Premium

Co się dzieje, mamo?

Zdjęcie: Shutterstock

W świadomości społecznej dojrzewanie, macierzyństwo to rzeczy szlachetne, a menopauza jest pomijana. Nie tylko się do niej nie przyznajemy, ale też odnosimy się do niej bez szacunku - zwraca uwagę doktor nauk medycznych Małgorzata Bińkowska, specjalistka w dziedzinie położnictwa, ginekologii i endokrynologii. W rozmowie z Katarzyną Gozdawa-Litwińską wyjaśnia, co się dzieje w życiu i ciele kobiety w czasie menopauzy, a także jak najbliższe otoczenie może pomóc jej przez nią przejść.

Światowa Organizacja Zdrowia (WHO) i Międzynarodowe Towarzystwo Menopauzy (IMS) ustanowiły 18 października Światowym Dniem Menopauzy i Andropauzy. Cel to zwrócenie uwagi na problemy związane z tym okresem życia oraz na sposoby walki z objawami i następstwami zmian zachodzących w organizmie osób około 50. roku życia. To również przypomnienie, jak ważne dla zachowania zdrowia są regularne badania, odpowiednia dieta oraz aktywność fizyczna, a także wsparcie najbliższych.

Katarzyna Gozdawa-Litwińska: Spotykamy się w szczególnym czasie, bo w październiku obchodzimy Światowy Dzień Menopauzy. Wróciła pani właśnie z kongresu, który zajmował się tą tematyką, ale mam takie poczucie, że byliście państwo taką samotną wyspą na mapie Polski, bo o menopauzie albo się nie mówi, albo, jak już, to szeptem.

Dr Małgorzata Bińkowska: To prawda.

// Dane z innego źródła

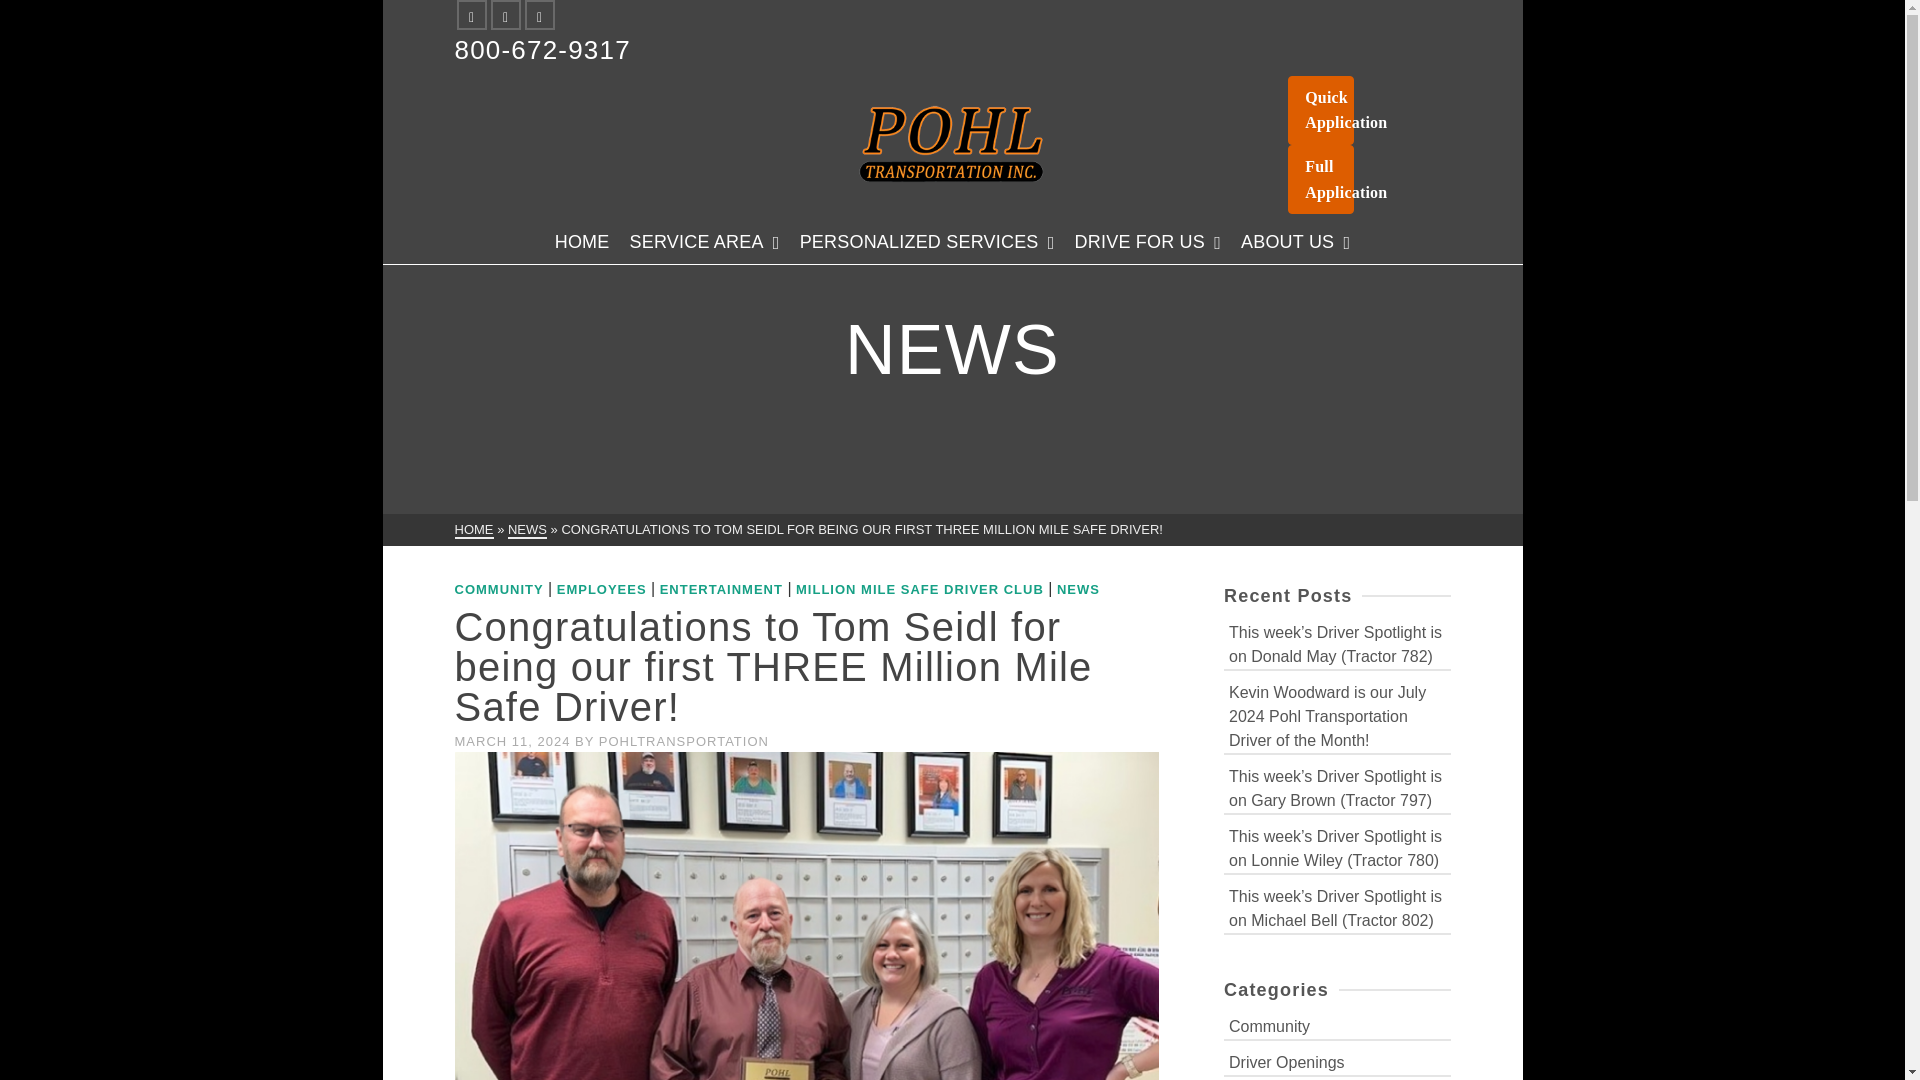 Image resolution: width=1920 pixels, height=1080 pixels. Describe the element at coordinates (684, 742) in the screenshot. I see `POHLTRANSPORTATION` at that location.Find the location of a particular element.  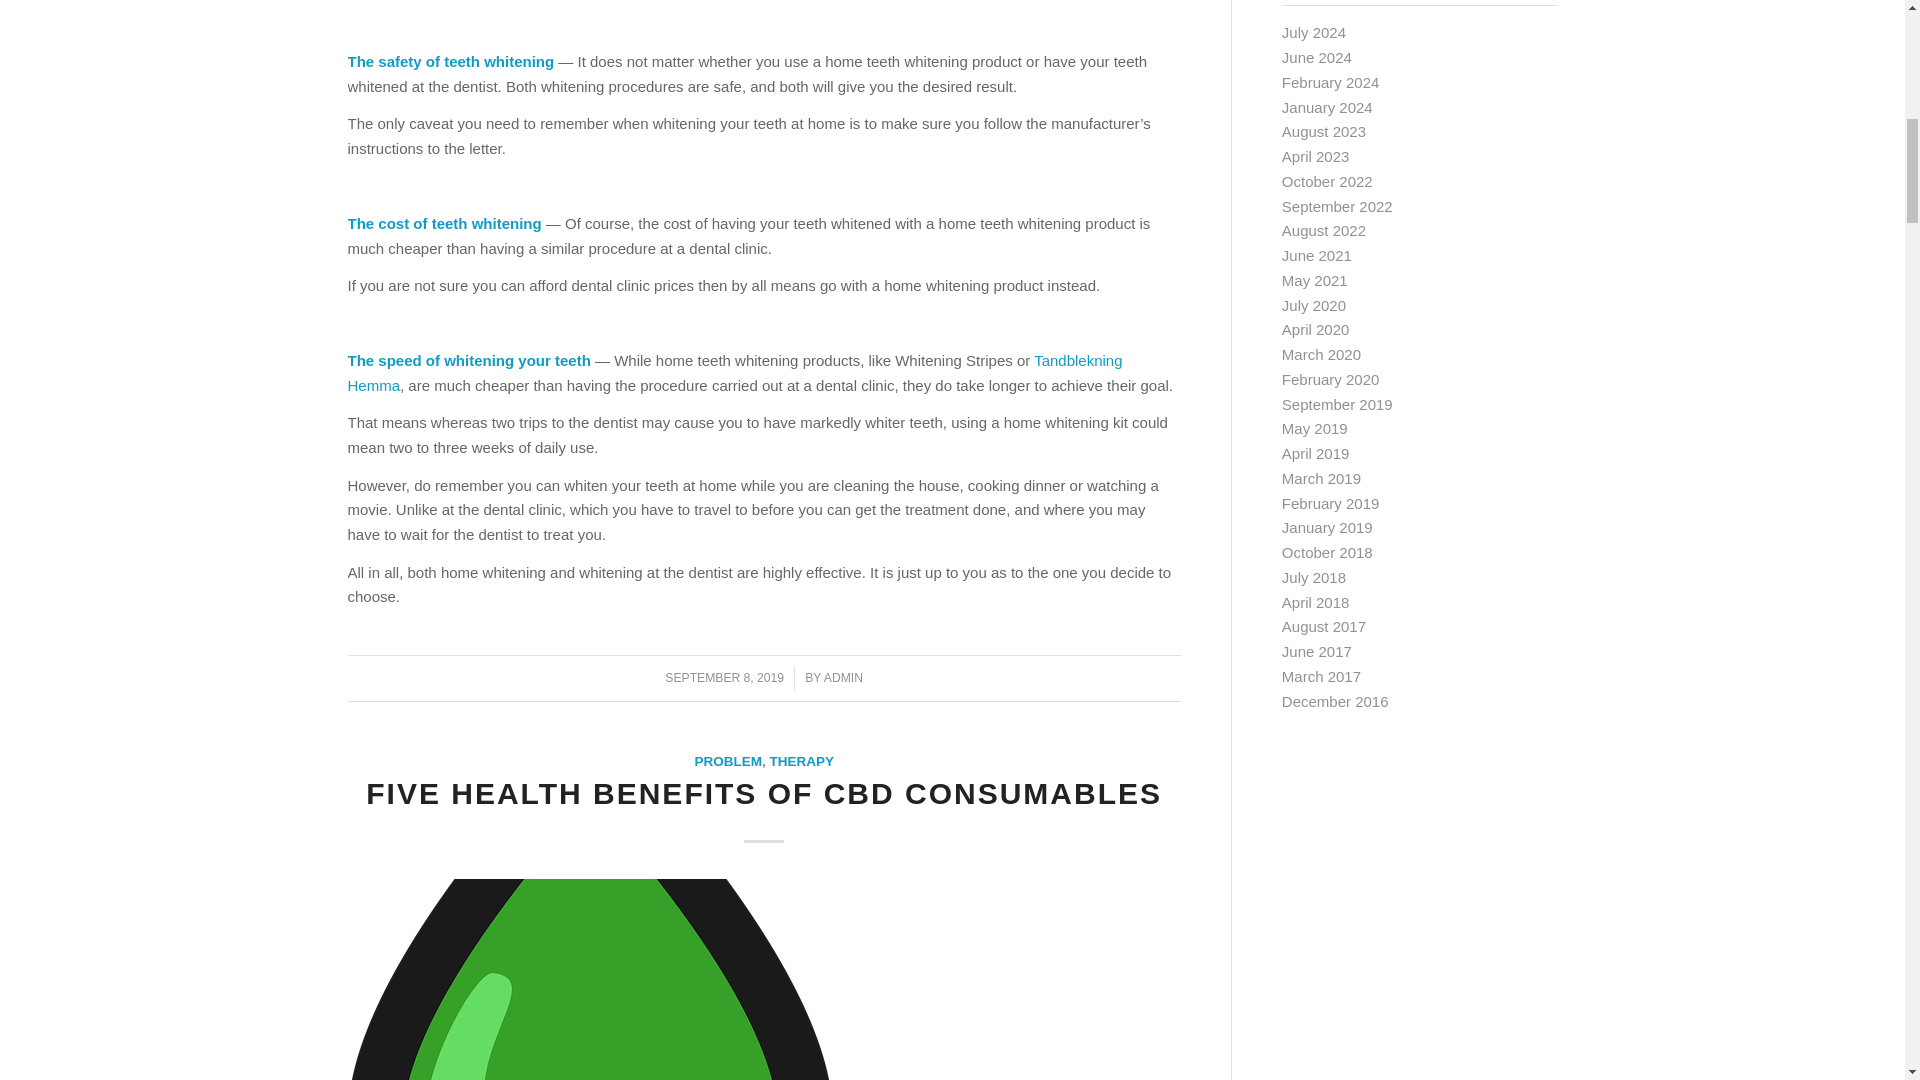

Tandblekning Hemma is located at coordinates (735, 373).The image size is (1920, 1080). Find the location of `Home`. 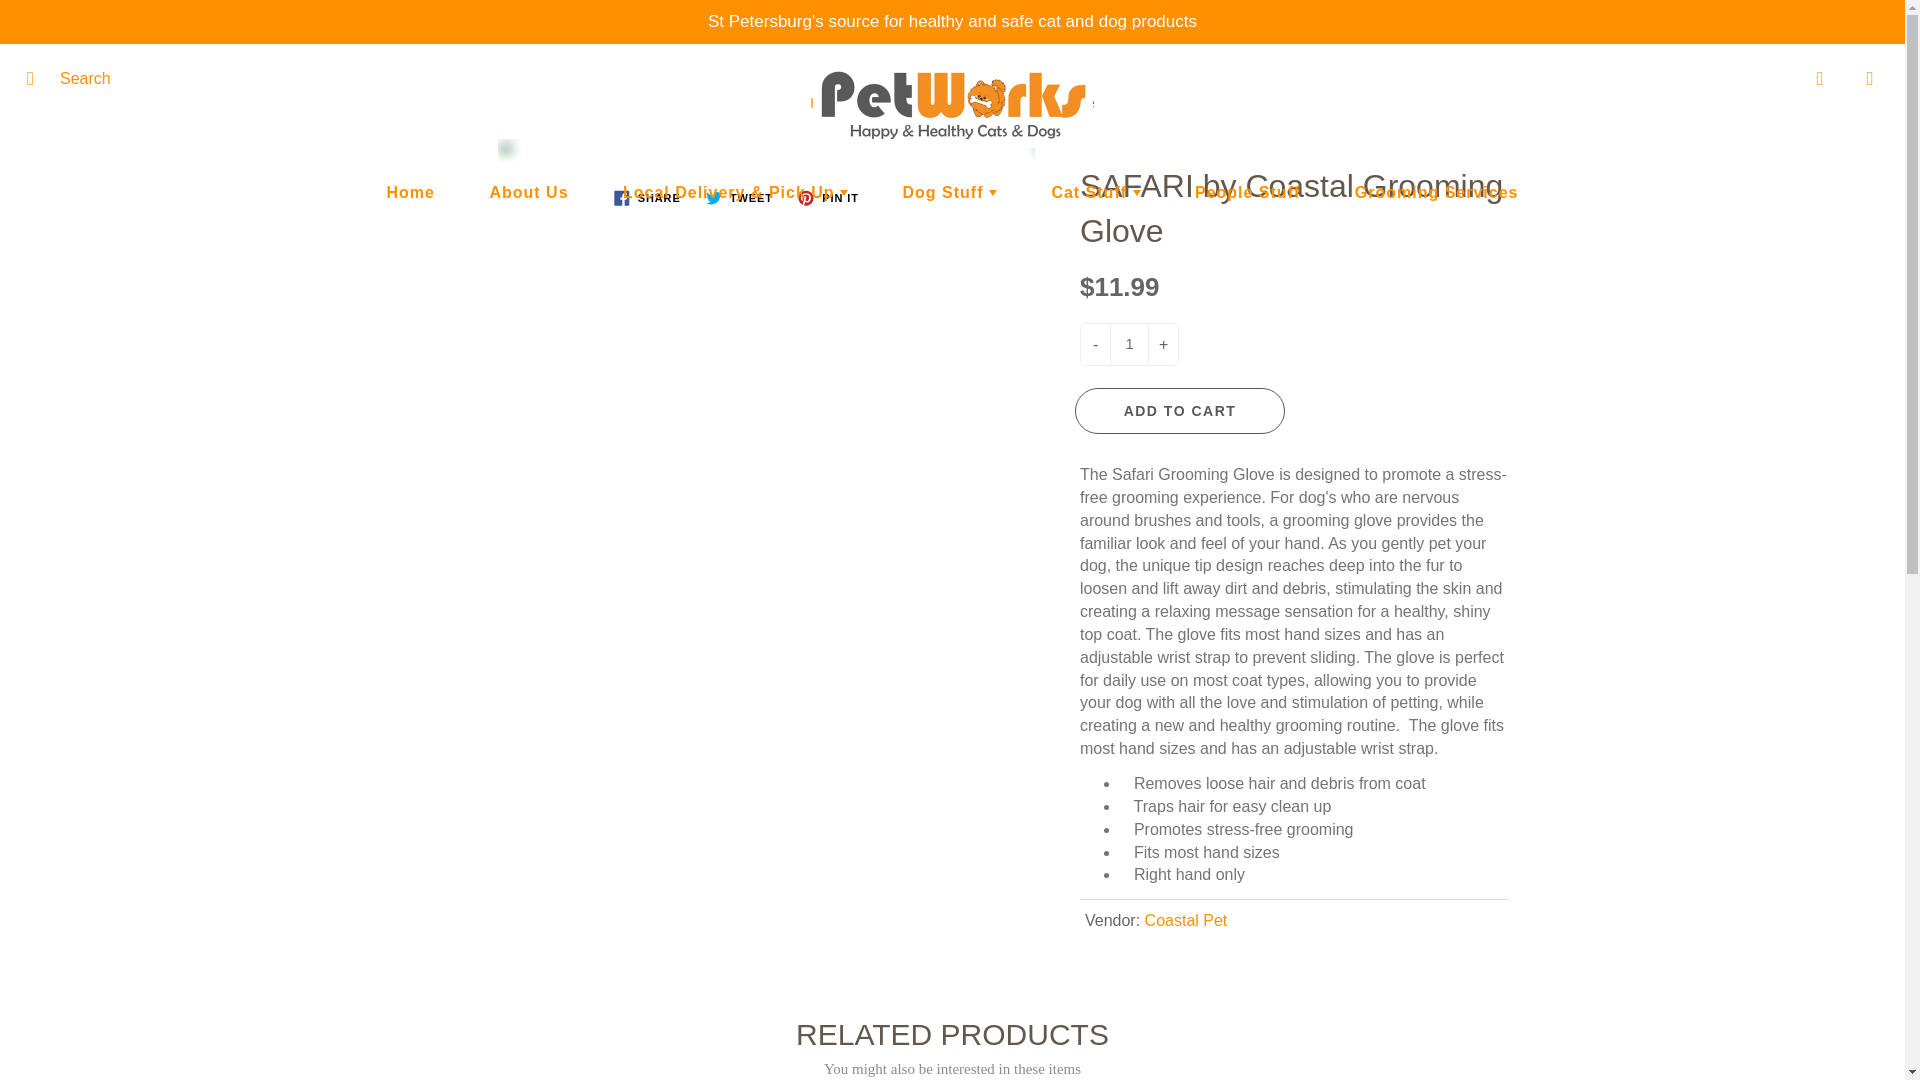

Większość kobiet się wstydzi i nie chce o tym rozmawiać. Zapewne jakbym spytała panią, czy wie pani, jak mama przechodziła menopauzę, zakładam, że odpowiedź będzie przecząca. Bo takich tematów się nie porusza. Może i pani pamięta, że mama zachowywała się jakoś inaczej, że coś się zmieniło. A przecież wiek menopauzy jest dziedziczony, więc to niezwykle ważna kwestia dla kobiety. Odpowiedź na pytanie, kiedy mama przechodziła menopauzę, ale też, jakie miała objawy, jest jednocześnie wskazówką dla córki, czego może się w tym wieku spodziewać, bo prawdopodobnie symptomy będą podobne. Niestety, w Polsce rzadko zadaje się takie pytania.

Dlaczego?

Bo to budzi skrępowanie i brakuje wiedzy.

Jakiej?

Podstawowej wiedzy z zakresu biologii. Kobiety miewają problem z rozróżnieniem macicy, jajowodów czy pochwy. Tym określeniom nadaje się podwójne znaczenie, seksualizuje je. Pacjentki nie wiedzą, czym się różni jajowód od jajnika. W szkole nie mówi się o antykoncepcji, a co dopiero o menopauzie, problemach osób dojrzałych, w zaawansowanym wieku. Potem przekłada się to na zagubienie dojrzałej kobiety, która nie do końca rozumie procesy związane z menopauzą. Nie wie, że funkcja jajników zanika. Pacjentki przychodzą z objawami menopauzy, ale często dopiero w gabinecie dowiadują się, jakie są możliwości pomocy.

W życiu kobiety są różne etapy, punkty zwrotne. Jest pierwsza miesiączka, ciało zmienia się z dziewczęcego w kobiece, ciąża. Przychodzi menopauza i kobieta zostaje sama?

Często pytam kobiety, czy pamiętają swoje pierwsze miesiączki albo miesiączki swoich córek. Jak szalały hormony, jak zmieniały się nastroje. Raz się krzyczy, raz płacze czy śmieje. Świadoma matka wie, że trzeba córkę wesprzeć w tym okresie. To samo z ciążą i miesiącami po porodzie. Tutaj też zmienia się całe życie, dochodzi ogromna odpowiedzialność. Okres menopauzalny to też ogromne zmiany i często skrajne emocje. Jednak w świadomości społecznej dojrzewanie, macierzyństwo to rzeczy szlachetne, a menopauza jest pomijana. Nie tylko się do niej nie przyznajemy, ale też odnosimy się do niej bez szacunku.